Output every entry below exactly as it is written.

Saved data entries
* * * * * * * * *

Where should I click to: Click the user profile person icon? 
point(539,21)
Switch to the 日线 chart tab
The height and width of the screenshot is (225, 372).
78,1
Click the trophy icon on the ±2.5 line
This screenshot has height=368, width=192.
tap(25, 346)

* * * * * * * * *

■ Response for this exercise ■
Where should I click to: Click the user profile person icon? 
point(539,21)
Switch to the 日线 chart tab
The height and width of the screenshot is (225, 372).
78,1
Click the trophy icon on the ±2.5 line
This screenshot has height=368, width=192.
tap(25, 346)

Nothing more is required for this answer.